A couple of quick bonus tips on the Facebook basics:

  • Cover Photos: Update yours often (once a month, at least) but don’t ever include your website address in your cover photo (Facebook doesn’t like that, and can ban you for doing it — yikes!)
     
  • Profile Photo: This should always be a picture of you, so that when your updates appear in someone’s news feed they’ll see your smiling face right beside it! You can update it periodically, but it’s not as crucial to update your profile photo as it is your cover photo.
     
  • Bio Area: Make sure you DO list your website address in your about section.
     
  • Apps/Tabs: This the major area where you can get the most out of your Facebook page. Your photos tab always has to go first, but you have 11 other spots to add tabs with custom images, links, contests, etc. (See below for more!)

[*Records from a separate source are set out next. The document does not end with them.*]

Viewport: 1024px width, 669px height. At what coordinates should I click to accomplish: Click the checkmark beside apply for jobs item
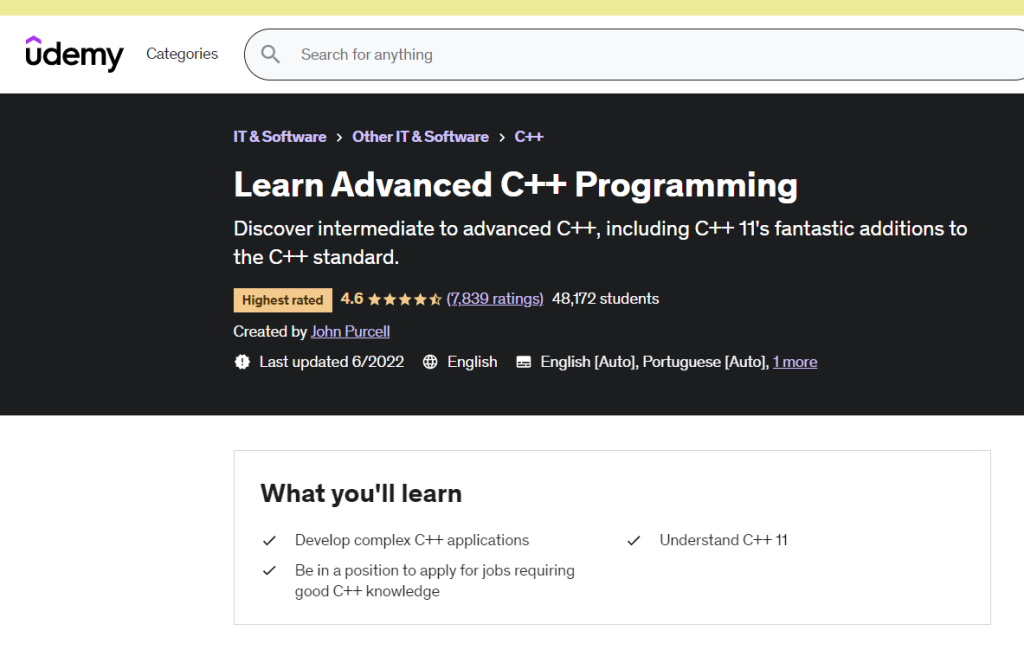pos(269,570)
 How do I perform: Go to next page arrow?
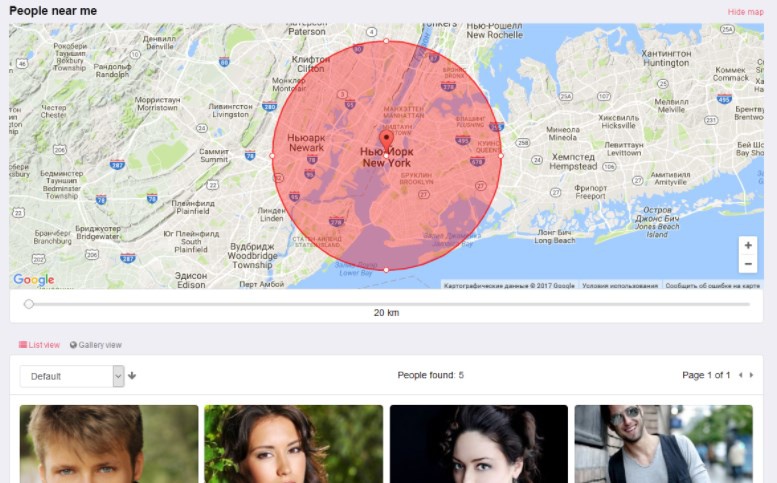(752, 375)
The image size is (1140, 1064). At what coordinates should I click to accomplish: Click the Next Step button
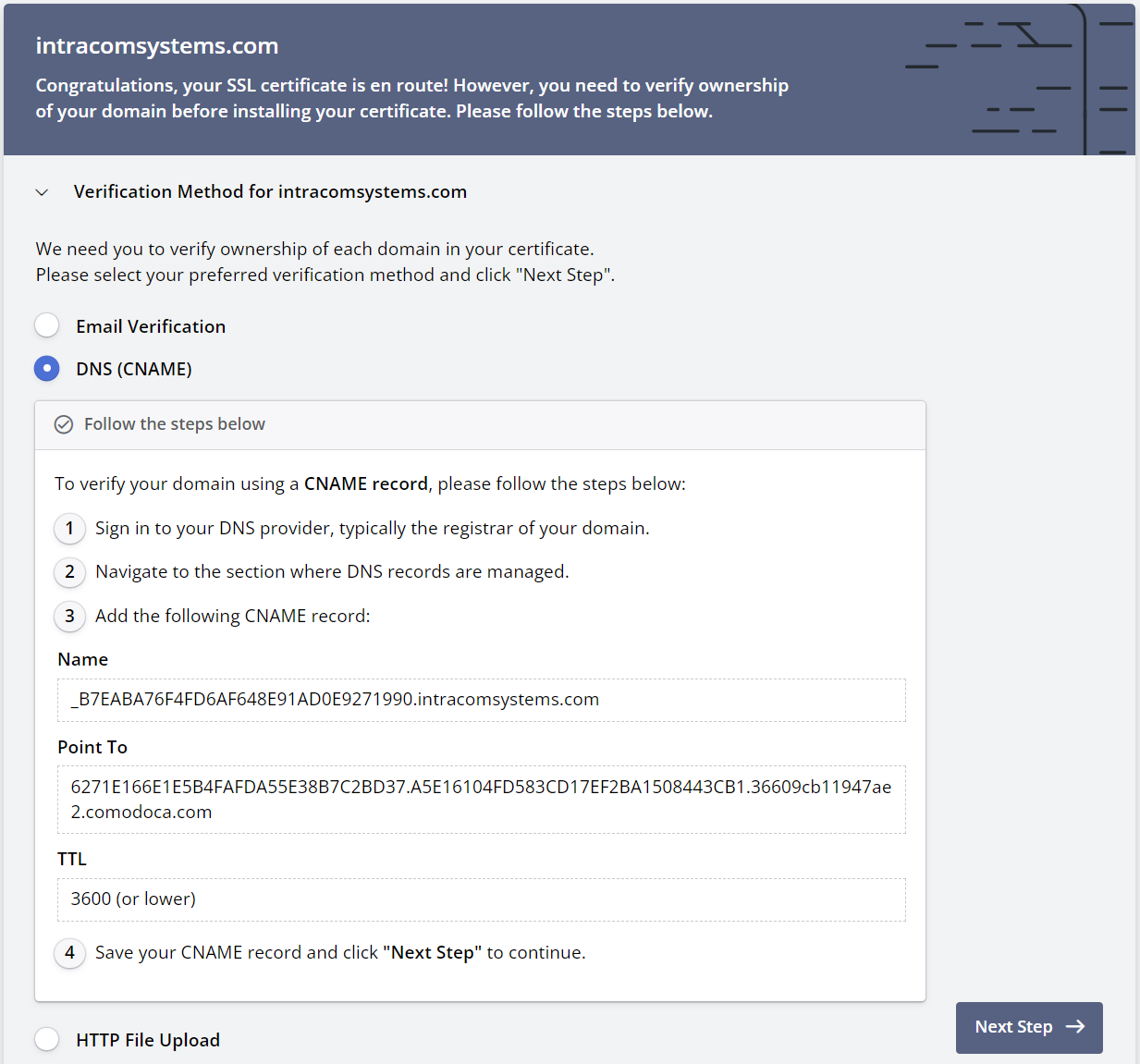(x=1029, y=1027)

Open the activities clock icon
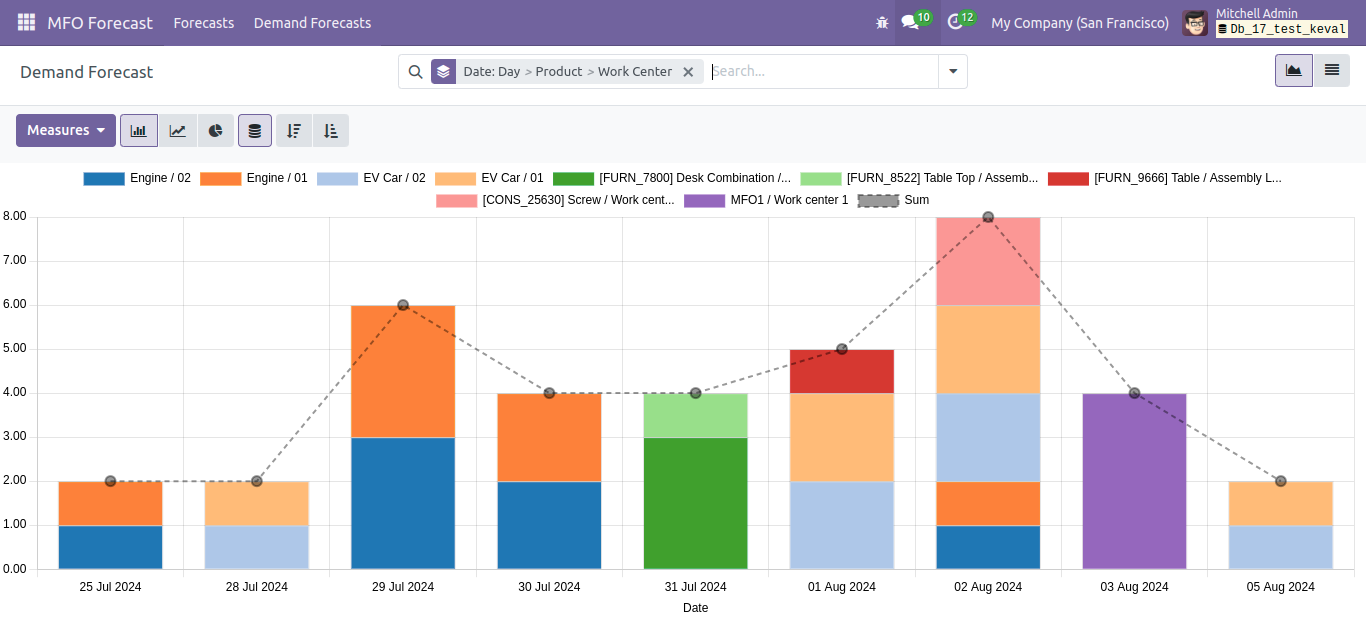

If you’re unsure about the difference between Facebook fan pages and personal profiles, shoot me an email and I’ll help you out with that one (took me a while to get it straight, too!).

1. Maximize your reach with Agora Pulse

Sign up for a free Agora Pulse trial to find out when most of your fans are online so you can maximize the views of your post (ours is Thursday morning between 7 a.m. and 12:00 p.m.!).

2. Grow your likes with WooBox

Use an app like WooBox to create a custom page with content hidden behind a “fan-gate.” That means it requires someone to be your fan before they can access the content, which then gives them that extra incentive to like your page! You can also choose a “friend-gate” option where someone has to get a certain number of their friends (you choose between 1 and 100) to like your page before they can see your special content.

3. Promote Facebook in your e-mail signature

Add your Facebook page link to your email signature, encouraging anyone you interact with via email to visit your Facebook page!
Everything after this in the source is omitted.